** START DOCUMENT PASSAGE **
Admin Alert: A Starter Program to Find Damaged Objects in i OS 6.1.1
Published: July 27, 2011
by Joe Hertvik
After a damaged object prevented a full system production backup in my shop, I was asked to devise a technique for detecting damaged objects on the system. This week, I'm presenting my starter CL program that looks for damaged objects as a template for approaching the issue, in the hopes that others can add to and expand on this code.
How Objects Get Damaged
iSeries, System i, and Power i objects can get damaged in a variety of ways, including:
- Electrical outages where the power is quickly cut off before the hard drive has a chance to finish writing all its information to disk.
- Hard drive failures and pending hard drive failures, where a disk drive that is starting to fail sends out random noise to the disk. This noise can affect the way data is written into an object.
** END DOCUMENT PASSAGE **
** START PROVIDED DATA **
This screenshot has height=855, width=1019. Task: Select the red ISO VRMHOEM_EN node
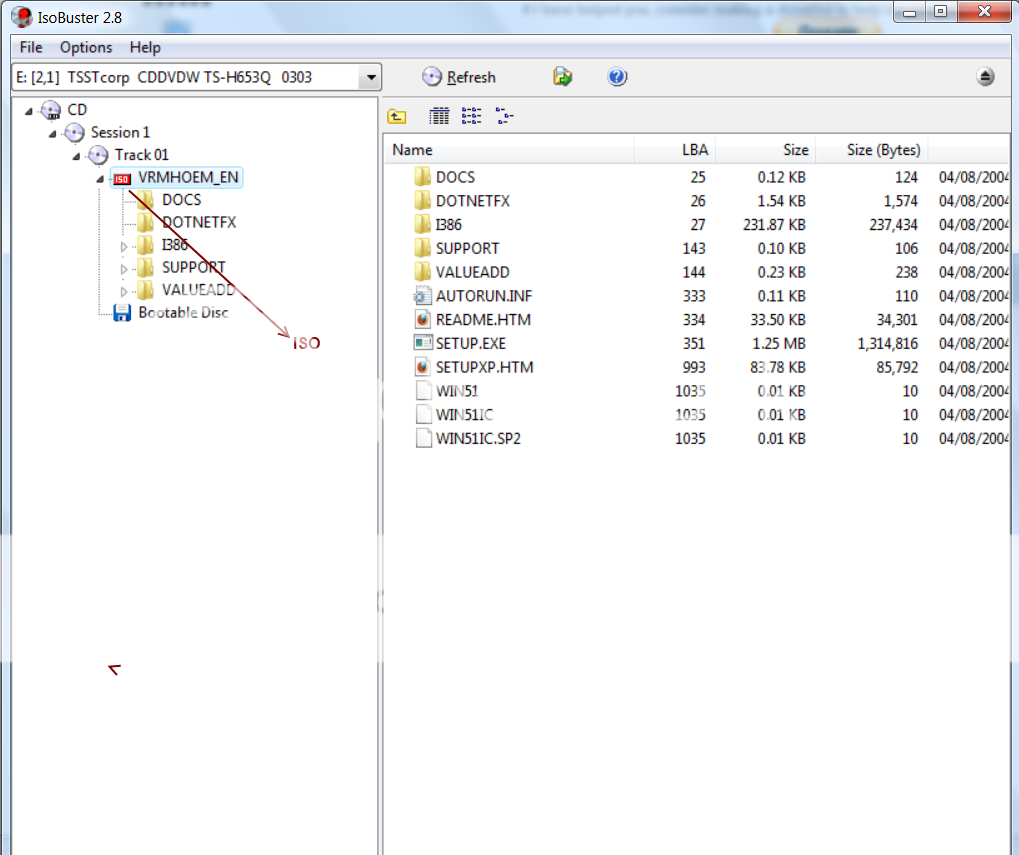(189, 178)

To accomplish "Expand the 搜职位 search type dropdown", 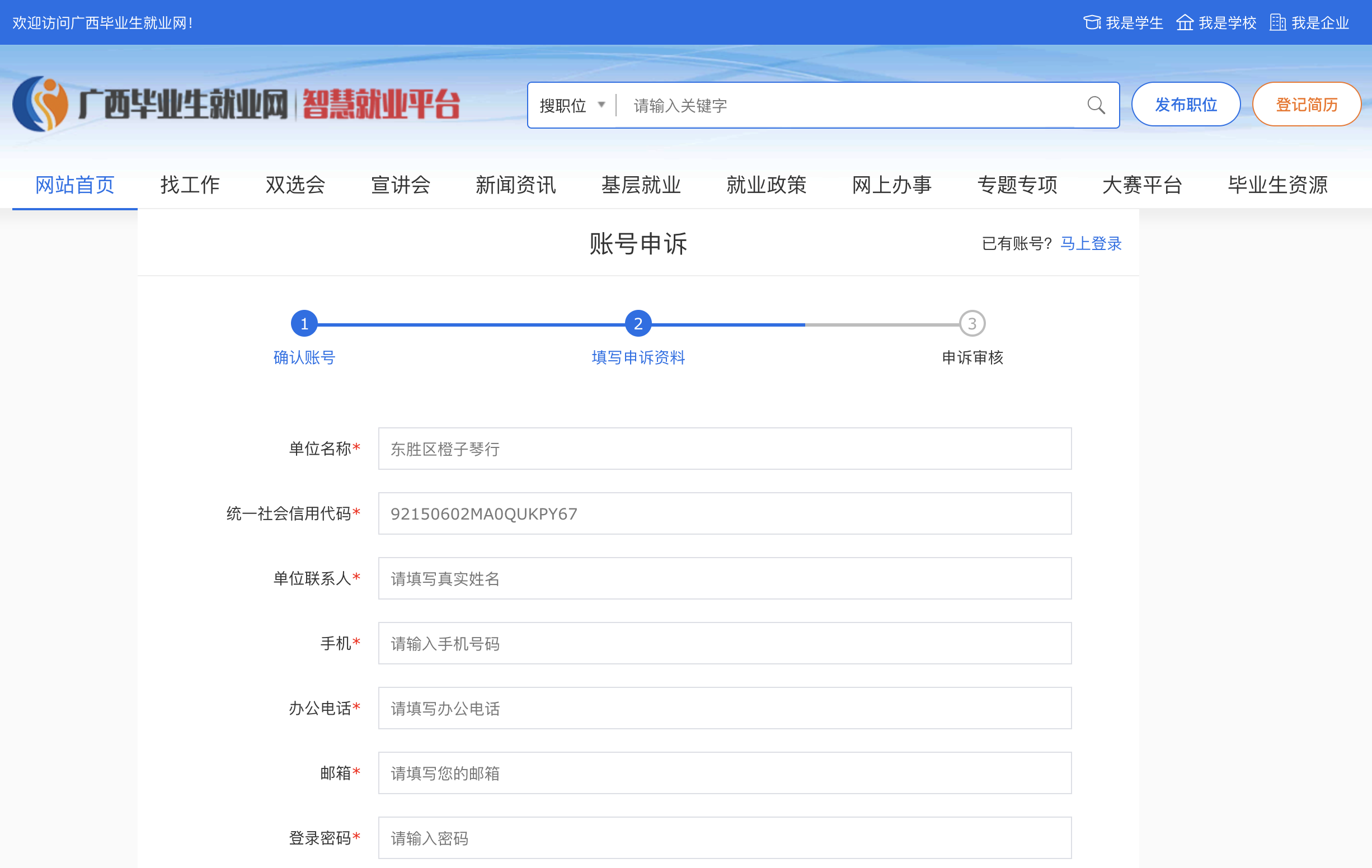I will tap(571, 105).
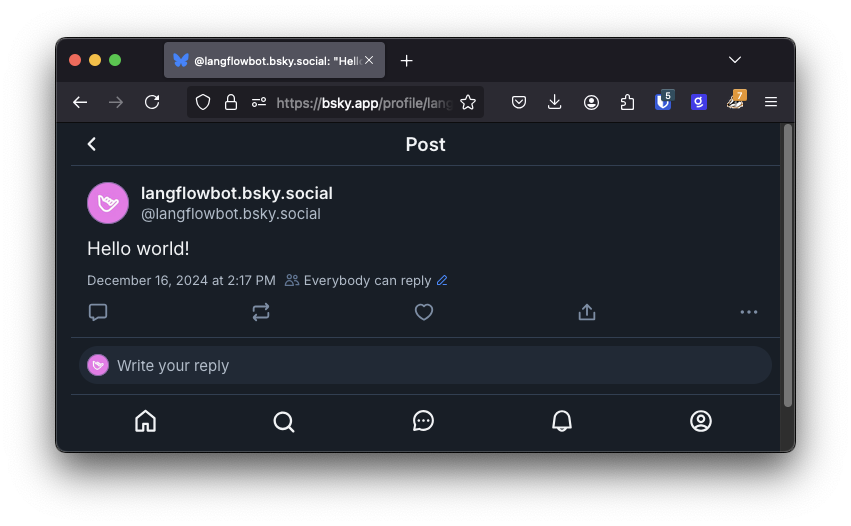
** END PROVIDED DATA **
*YOUR INSTRUCTIONS:*
Decide whether each statement agrees with the article on damaged objects. Answer yes or no for each, quoting the article's deciding words.
1. The starter program the article presents is a CL program.
2. A damaged object kept a full system production backup from running.
3. Electrical outages cause damage after the hard drive has finished writing all its information to disk.

*COMPLETE OUTPUT:*
1. Yes: "my starter CL program that looks for damaged objects"
2. Yes: "a damaged object prevented a full system production backup in my shop"
3. No: "before the hard drive has a chance to finish writing all its information to disk"